I'm trying to build a Visual Question Answering model using the Clevr dataset (https://cs.stanford.edu/people/jcjohns/clevr/) for a deep learning homework (I can't use the functional program representation, though).
However, I'm struggling, as my network doesn't learn properly, as it continues oscillating around 0.2 accuracy on both the training and validation set. Moreover, the first time I had run it, it had gone up to 0.4 accuracy with a similar architecture, but, I suspect, something different which had remained in memory from trials with the embedding matrix construction and the tokenizer.
I have already tried changing the embedding (now I'm using Glove), changing dimensions, changing the network in multiple ways (I yet have to try attention and more advanced things, but first I would like to see this working decently). I am sure there is some sort of fatal error (and the architecture is naive, too), but I can't seem to spot it. Could you please help me understand what is not working?
I'll leave my code for the network and the data input pipeline below, please comment even to point out where I am using some bad practices. I'm sorry if I will leave a lot of code, but I really can't understand where I'm doing wrong.
Thank you in advance.
Here's the code for the network
import tensorflow as tf
batch_size = 8
epochs = 100
#arch = tf.keras.applications.inception_resnet_v2.InceptionResNetV2(include_top=False, weights='imagenet', input_shape=(img_h, img_w, 3))
arch = tf.keras.applications.densenet.DenseNet201(include_top=False, weights='imagenet', input_shape=(img_h, img_w, 3))
freeze_until = 650
for layer in arch.layers[:freeze_until]:
layer.trainable = False
branch1 = arch.output
branch1 = tf.keras.layers.GlobalAveragePooling2D(data_format=None) (branch1)

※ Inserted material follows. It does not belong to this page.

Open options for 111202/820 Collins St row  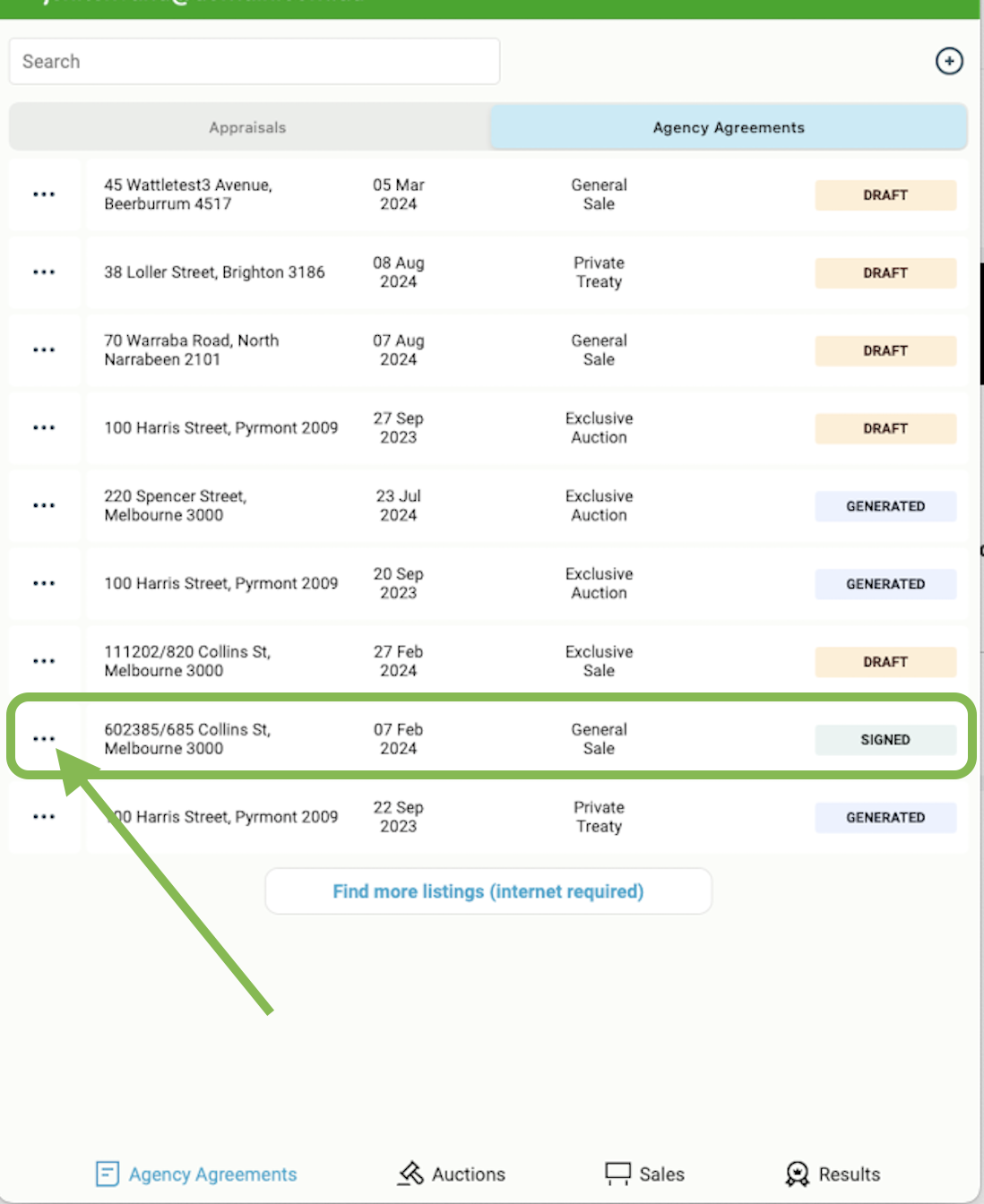(x=44, y=661)
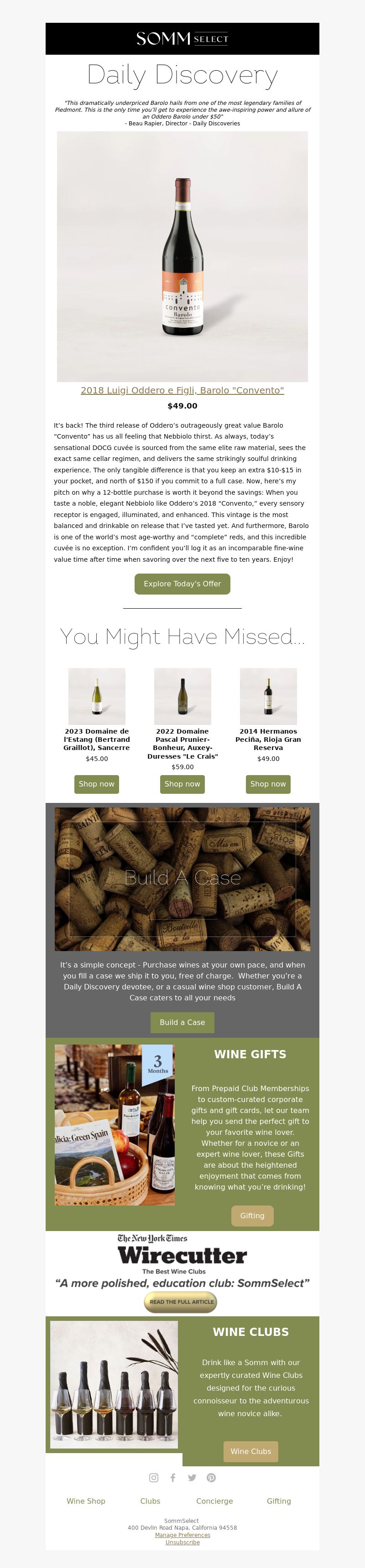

text_inputs = tf.keras.Input(shape=[max_words])
emb = tf.keras.layers.Embedding(vocab_size,embedding_dim,
input_length=max_words,
weights=[embedding_matrix],
trainable=False) (text_inputs)
#branch2 = tf.keras.layers.GlobalMaxPool1D()(emb)
#branch2 = tf.keras.layers.Dense(256, activation='relu')(branch2)
#branch2 = tf.keras.layers.Conv1D(128, 5, activation='relu')(emb)
branch2 = tf.keras.layers.LSTM(128)(emb)
#branch2 = tf.keras.layers.GlobalMaxPool1D()(branch2)
#branch2 = tf.keras.layers.Dense(256, activation='relu')(branch2)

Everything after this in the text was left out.